Die Klägerin kann sich auch nicht mit Erfolg auf das Urteil des Amtsgerichts Frankfurt vom 12.05.2003 berufen, da dieses - worauf die Beklagte bereits hingewiesen hat - nicht zum Recht der GKV, sondern zur beamtenrechtlichen Fürsorge ergangen ist. Der strenge Maßstab des SGB V zur Erstattungsfähigkeit von Arzneimitteln kommt dort nicht zum Tragen. Darauf kann sich die Klägerin in ihrem Rechtsverhältnis zur Beklagten jedoch nicht berufen.

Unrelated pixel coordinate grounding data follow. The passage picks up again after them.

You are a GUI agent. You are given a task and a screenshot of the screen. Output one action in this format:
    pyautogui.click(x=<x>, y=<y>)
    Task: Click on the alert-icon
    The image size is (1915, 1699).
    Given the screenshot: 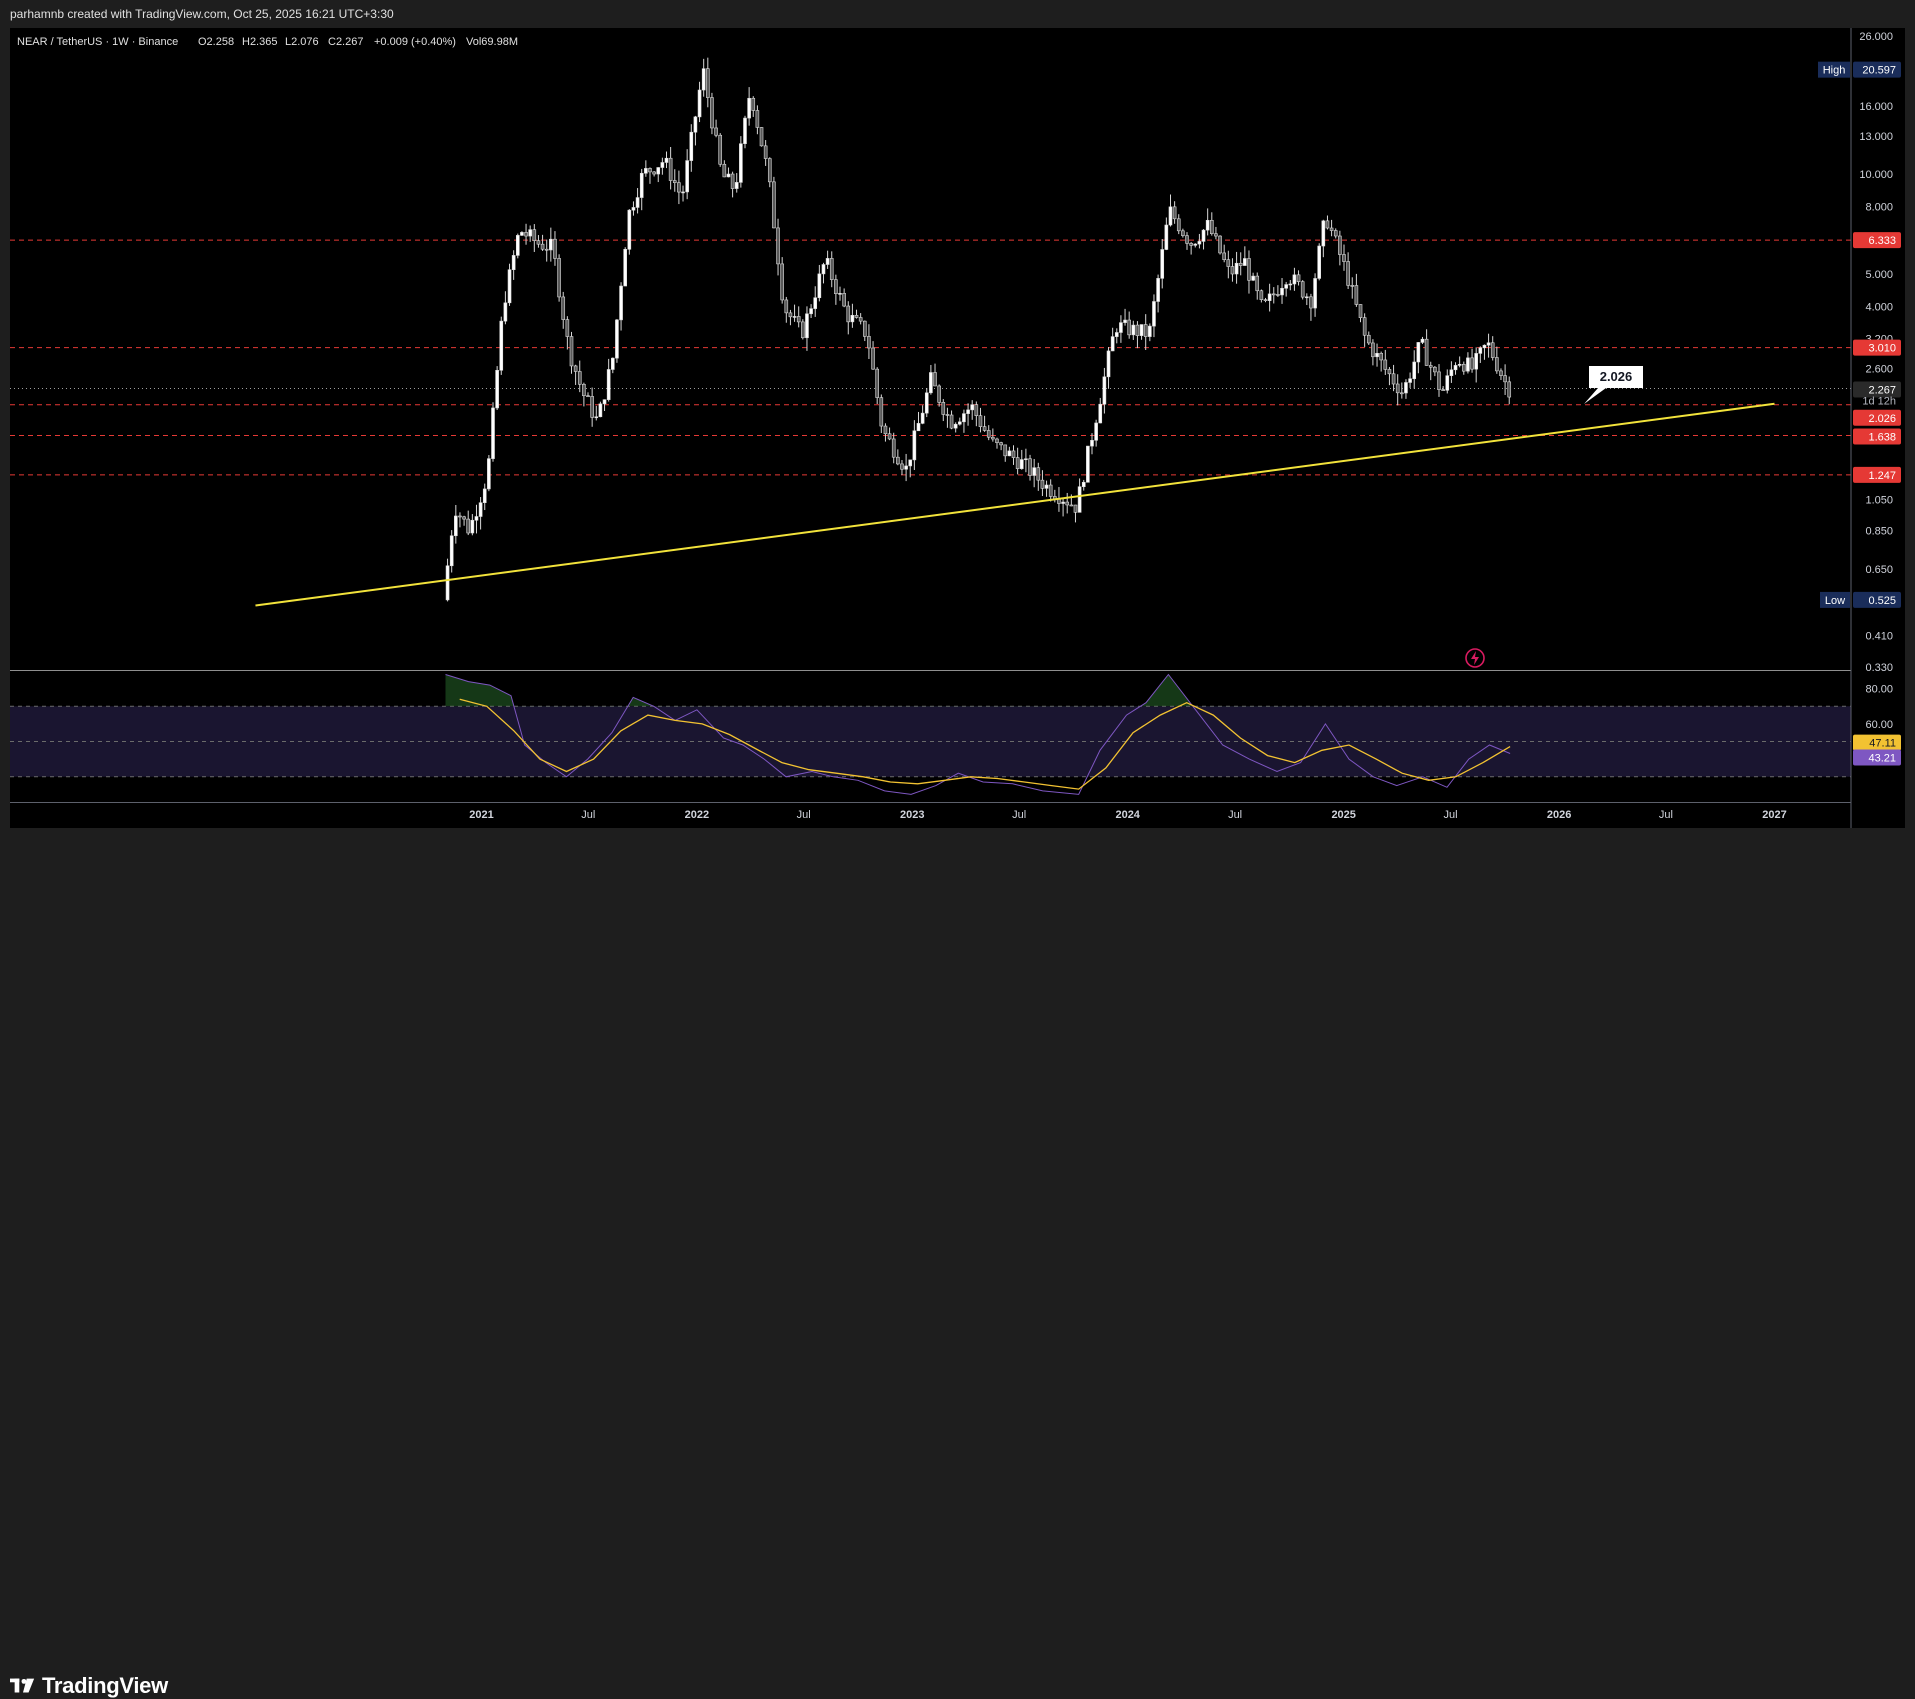 What is the action you would take?
    pyautogui.click(x=1475, y=658)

Das BSG hat in seinem Urteil vom 08.11.2011 (a.a.O.) schließlich nochmals ausdrücklich festgestellt, dass die gesetzliche Konzeption, Lebensmittel innerhalb der GKV der Eigenverantwortung des Versicherten zuzuweisen, nicht zu unzumutbaren, verfassungsrechtlich nicht hinnehmbaren Belastungen des Versicherten führt. Ein Anspruch gegen die GKV besteht danach selbst dann nicht, wenn ein Versicherter nicht hinreichend leistungsfähig ist, sich selbst mit Lebensmitteln und einfacher Diätnahrung zu versorgen, wenn dies zur Vermeidung schwerwiegender Störungen oder des Todes unverzichtbar ist. Das BSG verweist auch für diese Fälle auf die gesetzlichen Ansprüche gegen die Sozialleistungsträger, zu deren Aufgaben die Existenzsicherung des Einzelnen im Falle der Bedürftigkeit zähle.

Die Berufung der Klägerin konnte deshalb keinen Erfolg haben.

Die Kostenentscheidung beruht auf § 193 SGG.

Gründe für die Zulassung der Revision bestehen nicht (§ 160 Abs. 2 SGG).